The Government’s Battle
Peter Muhono is a member of the CID’s Computer Forensics Unit that examines digital media with the aim of identifying and analysing recovered information. Muhono had been part of the team that brought down Dominik and recovered 15 computers that were being used to upload videos that the women had shot.
“In the past year, the online prostitution ring has grown bigger,” Muhono states, obviously concerned about the impact. Perhaps more entrenched than any other location in the country, the Coast has developed a well-deserved reputation for a blossoming prostitution business, both traditional and online.
Prior to being transferred to the Nairobi office, Muhono was involved in a raid of affluent properties in Nyali and Mtwapa that led to the arrest of close to 50 women who were involved in online prostitution. “The crackdown at the Coast is still on-going, as this practice is common, even in the South Coast and Malindi.” Organised prostitution on the coast is often directed by questionable European nationals, especially from prosperous nations like Germany, Switzerland and Italy.

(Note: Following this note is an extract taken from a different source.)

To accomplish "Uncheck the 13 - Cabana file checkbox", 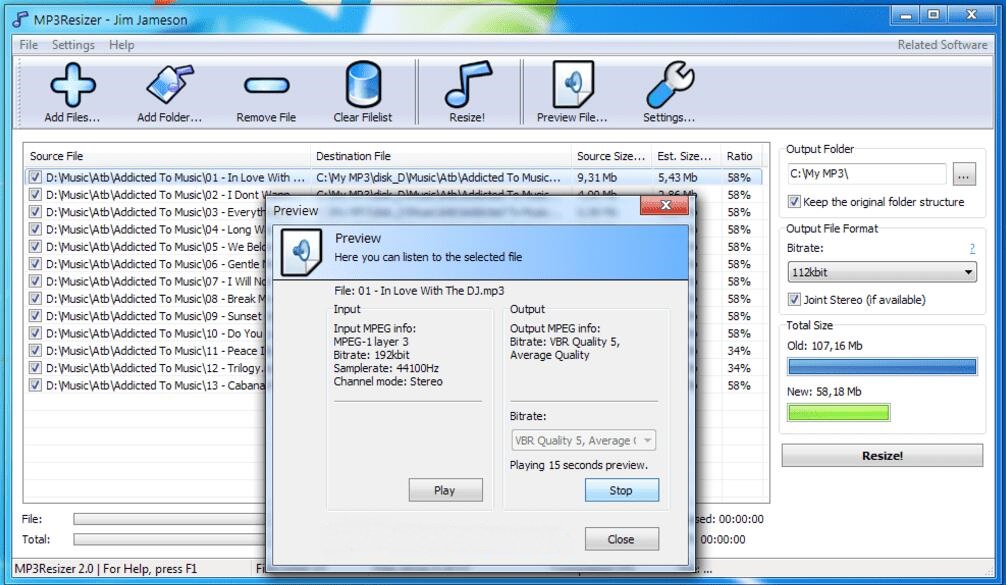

Muhono says that his department can only do its work if it is able to obtain viable evidence. “This is what will be used to prosecute the prostitutes.” But this is proving to be difficult, as the trade is moving from the streets to the comforts of the prostitutes’ homes, where there is, of course, increased privacy and discretion.
On the one hand, making money has never been easier, with all nationalities of prostitutes seeking a global platform. The move to the internet also means that they engage sexually with fewer clients, thus reducing the risk of getting infected with communicable diseases like HIV/AIDS. And chances of encountering violent clients have also reduced significantly as, being worlds apart, their customers mostly derive their pleasure from watching – and listening.
On the other hand, as much as the internet assures the prostitutes of privacy and safety from the long arm of the law, the police now have to work twice as hard to curb prostitution. This means more efficient technology – which of course translates into spending more money – will have to be introduced if authorities are to catch sex workers in the act and have a shot at bringing down the illegal trade.
Interestingly, the question of online prostitution’s legality is yet to come up. Technically, prostitution is defined as engaging in sexual activity with someone for payment, but the reason so many women are flocking to this new version of the traditional trade is that it doesn’t actually involve any contact – except, of course, for the cases in which women find clients online and physically meet up with them. A debate that is yet to start in Kenya is whether or not cyber sex deserves the same prostitution label as actual, in person sex. As cyber prostitution reduces various risks for the women and the unsavoury night-time scene of streets crawling with skimpily clad females, the main point that keeps it illegal is the moral implications. But as Kenya slowly becomes more open in sexual matters, are we heading to a point where this online trade might just become legalised?
In the meantime, as more men and women of the trade familiarise themselves with the internet, the number of prostitutes lining streets like Koinange continues to diminish. And the oldest trade since the beginning of mankind is rapidly growing into a booming online business in Kenya.